Much ado about nothing, aurait pu en dire Shakespeare. Ou plutôt non, il faut parler de cette vidéo, tant elle illustre parfaitement ce qui empêche la communication efficace et productive entre science et société civile. Pour permettre au lecteur de se repérer, j'ai joint les minutages des extraits que je commente, sous la forme (minutes:secondes), ainsi que quelques images.

L'introduction fait l'amalgame entre l'OGM en tant qu'objet technique, c'est à dire un organisme dont on a modifié le génome pour lui faire acquérir de nouvelles propriétés, et l'OGM MON863 produit par la firme MONSANTO, dont il est réellement question dans ce reportage.

Dès les premières images (0:42), le journaliste superpose des images de la vie quotidienne, comme l'ouverture d'une boite de maïs, à des commentaires sur le danger des OGM.

Le mélange entre un risque technologique et des gestes anodins contribue à la création d'un climat d'insécurité.

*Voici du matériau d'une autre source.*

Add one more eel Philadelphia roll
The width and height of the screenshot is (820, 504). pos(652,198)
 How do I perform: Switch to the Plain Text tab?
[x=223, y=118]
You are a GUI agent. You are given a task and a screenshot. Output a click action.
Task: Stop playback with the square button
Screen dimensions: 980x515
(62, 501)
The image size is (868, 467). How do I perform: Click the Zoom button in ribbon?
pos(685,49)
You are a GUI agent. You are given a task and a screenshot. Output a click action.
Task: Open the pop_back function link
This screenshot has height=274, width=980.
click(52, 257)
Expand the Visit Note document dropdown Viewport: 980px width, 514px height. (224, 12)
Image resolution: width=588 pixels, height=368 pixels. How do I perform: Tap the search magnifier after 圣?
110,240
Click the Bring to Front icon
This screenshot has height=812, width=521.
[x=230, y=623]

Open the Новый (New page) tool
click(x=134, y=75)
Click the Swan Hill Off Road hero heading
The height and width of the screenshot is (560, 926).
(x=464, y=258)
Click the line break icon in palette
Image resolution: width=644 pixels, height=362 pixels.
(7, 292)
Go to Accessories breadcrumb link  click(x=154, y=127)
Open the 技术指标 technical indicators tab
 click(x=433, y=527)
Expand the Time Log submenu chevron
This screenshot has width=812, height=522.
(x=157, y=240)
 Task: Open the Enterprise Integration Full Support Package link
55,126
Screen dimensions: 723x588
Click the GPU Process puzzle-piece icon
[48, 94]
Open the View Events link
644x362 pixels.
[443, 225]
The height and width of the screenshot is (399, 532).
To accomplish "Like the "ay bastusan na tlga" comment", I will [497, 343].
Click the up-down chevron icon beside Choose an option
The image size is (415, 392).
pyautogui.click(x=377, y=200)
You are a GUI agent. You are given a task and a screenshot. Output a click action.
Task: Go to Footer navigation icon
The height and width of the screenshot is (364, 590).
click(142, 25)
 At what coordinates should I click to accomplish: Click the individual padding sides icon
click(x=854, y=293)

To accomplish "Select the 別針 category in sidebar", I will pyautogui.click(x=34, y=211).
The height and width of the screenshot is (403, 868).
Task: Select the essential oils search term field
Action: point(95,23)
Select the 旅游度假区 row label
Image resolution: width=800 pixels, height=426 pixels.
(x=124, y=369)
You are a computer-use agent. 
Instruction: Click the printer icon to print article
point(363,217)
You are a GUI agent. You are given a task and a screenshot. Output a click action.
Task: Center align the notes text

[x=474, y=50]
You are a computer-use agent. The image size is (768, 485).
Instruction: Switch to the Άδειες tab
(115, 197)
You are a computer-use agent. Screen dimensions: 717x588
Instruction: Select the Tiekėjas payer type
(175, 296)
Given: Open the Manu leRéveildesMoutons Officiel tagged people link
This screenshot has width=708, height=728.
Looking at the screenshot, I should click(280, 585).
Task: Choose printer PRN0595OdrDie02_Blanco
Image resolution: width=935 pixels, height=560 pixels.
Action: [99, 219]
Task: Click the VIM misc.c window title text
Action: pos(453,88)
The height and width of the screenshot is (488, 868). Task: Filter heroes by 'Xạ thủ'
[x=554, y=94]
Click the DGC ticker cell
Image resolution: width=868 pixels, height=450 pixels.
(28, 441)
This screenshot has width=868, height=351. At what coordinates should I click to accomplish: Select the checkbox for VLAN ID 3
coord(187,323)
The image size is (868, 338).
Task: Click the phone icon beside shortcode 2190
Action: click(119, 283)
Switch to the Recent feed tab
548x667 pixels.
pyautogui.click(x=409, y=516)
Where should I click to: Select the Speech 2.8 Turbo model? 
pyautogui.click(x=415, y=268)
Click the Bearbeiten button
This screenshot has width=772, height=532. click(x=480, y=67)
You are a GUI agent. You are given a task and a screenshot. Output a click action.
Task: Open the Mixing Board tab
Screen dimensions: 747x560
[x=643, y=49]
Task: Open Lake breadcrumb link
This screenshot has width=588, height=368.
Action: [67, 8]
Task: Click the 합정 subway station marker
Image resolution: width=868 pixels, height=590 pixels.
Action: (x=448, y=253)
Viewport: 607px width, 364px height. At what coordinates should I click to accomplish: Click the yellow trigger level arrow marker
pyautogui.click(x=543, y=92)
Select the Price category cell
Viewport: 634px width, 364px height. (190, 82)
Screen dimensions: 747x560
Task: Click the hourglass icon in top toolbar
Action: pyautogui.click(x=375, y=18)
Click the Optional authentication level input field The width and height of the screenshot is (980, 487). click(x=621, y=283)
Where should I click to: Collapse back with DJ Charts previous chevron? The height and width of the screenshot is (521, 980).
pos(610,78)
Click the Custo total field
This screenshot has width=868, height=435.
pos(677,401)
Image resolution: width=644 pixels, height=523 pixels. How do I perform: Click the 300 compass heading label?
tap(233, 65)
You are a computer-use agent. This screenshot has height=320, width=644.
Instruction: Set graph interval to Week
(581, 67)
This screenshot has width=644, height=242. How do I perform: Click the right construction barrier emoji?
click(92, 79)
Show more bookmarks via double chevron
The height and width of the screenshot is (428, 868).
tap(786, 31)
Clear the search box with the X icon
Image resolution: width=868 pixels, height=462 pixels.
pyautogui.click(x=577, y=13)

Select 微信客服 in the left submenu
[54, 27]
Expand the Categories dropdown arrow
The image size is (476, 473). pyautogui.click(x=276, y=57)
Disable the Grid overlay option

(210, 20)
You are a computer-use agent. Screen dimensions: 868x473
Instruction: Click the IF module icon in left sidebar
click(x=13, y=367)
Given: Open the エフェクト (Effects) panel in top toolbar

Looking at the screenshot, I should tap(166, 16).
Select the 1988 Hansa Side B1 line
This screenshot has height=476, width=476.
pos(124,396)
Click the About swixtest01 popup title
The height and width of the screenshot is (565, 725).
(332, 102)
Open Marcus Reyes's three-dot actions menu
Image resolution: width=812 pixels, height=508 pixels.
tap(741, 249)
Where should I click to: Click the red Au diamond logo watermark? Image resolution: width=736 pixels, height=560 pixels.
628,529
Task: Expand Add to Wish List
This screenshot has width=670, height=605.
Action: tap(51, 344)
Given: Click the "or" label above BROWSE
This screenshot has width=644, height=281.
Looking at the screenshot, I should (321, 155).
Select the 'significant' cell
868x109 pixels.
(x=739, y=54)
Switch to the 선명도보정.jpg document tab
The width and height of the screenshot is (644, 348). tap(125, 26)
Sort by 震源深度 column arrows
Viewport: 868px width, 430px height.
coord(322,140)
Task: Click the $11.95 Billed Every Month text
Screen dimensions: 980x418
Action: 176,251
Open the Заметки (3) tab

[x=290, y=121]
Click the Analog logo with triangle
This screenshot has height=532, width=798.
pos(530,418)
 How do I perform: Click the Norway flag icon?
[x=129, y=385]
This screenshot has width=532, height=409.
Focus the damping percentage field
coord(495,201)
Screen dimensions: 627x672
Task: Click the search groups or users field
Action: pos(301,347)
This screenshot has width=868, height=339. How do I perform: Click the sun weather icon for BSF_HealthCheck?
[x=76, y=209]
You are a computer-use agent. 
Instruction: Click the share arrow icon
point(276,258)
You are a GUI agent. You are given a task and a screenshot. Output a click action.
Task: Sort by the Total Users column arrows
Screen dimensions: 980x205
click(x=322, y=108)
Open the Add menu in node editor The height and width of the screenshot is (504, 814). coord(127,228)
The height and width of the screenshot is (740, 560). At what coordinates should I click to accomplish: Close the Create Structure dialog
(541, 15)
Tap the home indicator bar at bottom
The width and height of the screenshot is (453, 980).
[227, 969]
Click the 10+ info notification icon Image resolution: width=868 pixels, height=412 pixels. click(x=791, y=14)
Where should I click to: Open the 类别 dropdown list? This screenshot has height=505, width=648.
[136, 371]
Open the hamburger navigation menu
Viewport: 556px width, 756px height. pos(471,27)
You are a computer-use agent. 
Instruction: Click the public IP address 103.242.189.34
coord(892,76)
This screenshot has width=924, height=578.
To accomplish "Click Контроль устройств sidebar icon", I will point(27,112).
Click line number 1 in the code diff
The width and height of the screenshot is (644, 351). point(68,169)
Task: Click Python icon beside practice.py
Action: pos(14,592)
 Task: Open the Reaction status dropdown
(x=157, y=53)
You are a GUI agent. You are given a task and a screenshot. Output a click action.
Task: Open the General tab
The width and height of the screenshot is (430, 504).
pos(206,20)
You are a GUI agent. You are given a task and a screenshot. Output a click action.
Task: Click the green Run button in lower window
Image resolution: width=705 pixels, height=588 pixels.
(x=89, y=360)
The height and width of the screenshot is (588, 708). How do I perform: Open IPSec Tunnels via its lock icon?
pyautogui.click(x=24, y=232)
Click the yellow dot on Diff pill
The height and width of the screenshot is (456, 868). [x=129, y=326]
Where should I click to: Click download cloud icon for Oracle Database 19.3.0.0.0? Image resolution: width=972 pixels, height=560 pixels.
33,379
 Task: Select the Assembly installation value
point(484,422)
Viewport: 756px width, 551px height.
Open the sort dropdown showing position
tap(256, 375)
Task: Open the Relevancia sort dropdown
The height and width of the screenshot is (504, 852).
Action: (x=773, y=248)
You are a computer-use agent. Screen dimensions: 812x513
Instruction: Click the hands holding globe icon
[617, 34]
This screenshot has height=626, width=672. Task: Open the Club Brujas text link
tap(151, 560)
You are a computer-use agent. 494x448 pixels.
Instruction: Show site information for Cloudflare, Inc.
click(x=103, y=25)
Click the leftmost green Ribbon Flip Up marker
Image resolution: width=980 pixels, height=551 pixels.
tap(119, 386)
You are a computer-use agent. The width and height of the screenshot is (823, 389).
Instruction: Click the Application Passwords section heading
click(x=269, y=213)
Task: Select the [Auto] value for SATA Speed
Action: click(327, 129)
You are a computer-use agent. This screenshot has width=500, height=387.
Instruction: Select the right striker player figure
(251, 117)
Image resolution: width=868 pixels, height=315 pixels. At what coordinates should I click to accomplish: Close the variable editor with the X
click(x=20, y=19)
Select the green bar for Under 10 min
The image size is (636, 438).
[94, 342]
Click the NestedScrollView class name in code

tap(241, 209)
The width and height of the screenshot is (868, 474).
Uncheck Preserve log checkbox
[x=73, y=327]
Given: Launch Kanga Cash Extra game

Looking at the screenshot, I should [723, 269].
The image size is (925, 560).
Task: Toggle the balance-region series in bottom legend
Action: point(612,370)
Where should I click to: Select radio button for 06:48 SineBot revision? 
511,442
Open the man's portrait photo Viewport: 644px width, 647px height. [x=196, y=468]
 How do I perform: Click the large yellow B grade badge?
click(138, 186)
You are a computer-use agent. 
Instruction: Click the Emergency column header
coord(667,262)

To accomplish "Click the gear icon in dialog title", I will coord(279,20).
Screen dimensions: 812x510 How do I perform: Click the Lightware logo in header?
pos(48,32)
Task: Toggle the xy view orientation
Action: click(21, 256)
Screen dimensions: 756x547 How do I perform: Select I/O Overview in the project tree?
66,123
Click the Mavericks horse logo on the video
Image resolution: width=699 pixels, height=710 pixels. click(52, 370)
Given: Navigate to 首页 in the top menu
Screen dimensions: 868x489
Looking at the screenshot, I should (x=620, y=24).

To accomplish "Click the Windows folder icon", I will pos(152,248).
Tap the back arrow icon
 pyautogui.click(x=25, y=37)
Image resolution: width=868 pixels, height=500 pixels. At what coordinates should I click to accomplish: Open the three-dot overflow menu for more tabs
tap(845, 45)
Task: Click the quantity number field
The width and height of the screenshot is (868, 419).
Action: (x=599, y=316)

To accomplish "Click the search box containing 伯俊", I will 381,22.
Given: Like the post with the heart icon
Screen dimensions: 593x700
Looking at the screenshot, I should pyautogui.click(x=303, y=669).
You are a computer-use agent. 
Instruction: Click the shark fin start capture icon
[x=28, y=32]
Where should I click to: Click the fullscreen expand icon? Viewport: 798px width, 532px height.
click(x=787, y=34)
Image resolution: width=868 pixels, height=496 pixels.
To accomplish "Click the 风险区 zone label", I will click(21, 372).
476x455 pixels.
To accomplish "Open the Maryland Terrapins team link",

Le tout premier message implicite de ce reportage, sur lequel il repose d'ailleurs entièrement, est que les OGM sont partout, même la ou ne nous les attendons pas. Le climat de peur, la quasi incitation à la paranoïa, est présent avant même que les premiers faits et les premiers éléments d'information ne soient présentés.

La première définition des OGM qui est donnée (1:42) est fausse. Le journaliste nous parle de plante[s] dans [lesquelles] des scientifiques ont introduit un gène venant d'un animal. C'est faux. OGM est un terme générique qui désigne tout organisme ayant subi une modification dirigée par l'homme de son génome.

Dans la pratique, les transferts de gènes de plantes vers d'autres plantes sont d'ailleurs bien plus fréquents que les transferts plantes/animaux ou inversement. Pour aller plus loin, les modifications concernent souvent des éléments de gènes, notamment ceux chargés de réguler son expression. Les transferts de gènes ne sont pas la seule manière de créer des OGM. Un exemple classique est la navette Brassica campestris, qui comporte un génome nucléaire de colza Brassica napus, et de génomes mitochondriaux et chloroplastiques d'autres espèces végétales.

Le premier exemple donné (1:47) est celui d'un maïs tueur d'insectes. Sans plus de précisions, notamment celle que le mécanisme engagé utilise une particularité biochimique du système digestif des insectes ciblés unique dans le règne animal, il est facile (et naturel, après l'introduction) de penser que les OGM peuvent nous tuer. On présente la plante génétiquement modifiée comme un outil qui provoque la mort. Or, ce maïs, qui est un cas d'école, ne présente aucune nocivité ni pour l'homme, ni pour aucune autre espèce en ayant consommé.

Le reportage continue sur une visite au siège de MONSANTO (2:23), qui est ultra-sécurisé. Dans le domaine privé en biologie, la sécurité est omni-présente, puisqu'à l'enjeu scientifique s'ajoute un enjeu économique indéniable. Les journalistes insistent lourdement sur cette sécurité, sous-entendant que derrière les grilles se trouvent des choses auxquelles il est préférable que peu de monde aie accès. Ce n'est pas une caractéristique propre au siège de MONSANTO, ce que toute personne ayant déja visité un laboratoire privé pourra vous dire.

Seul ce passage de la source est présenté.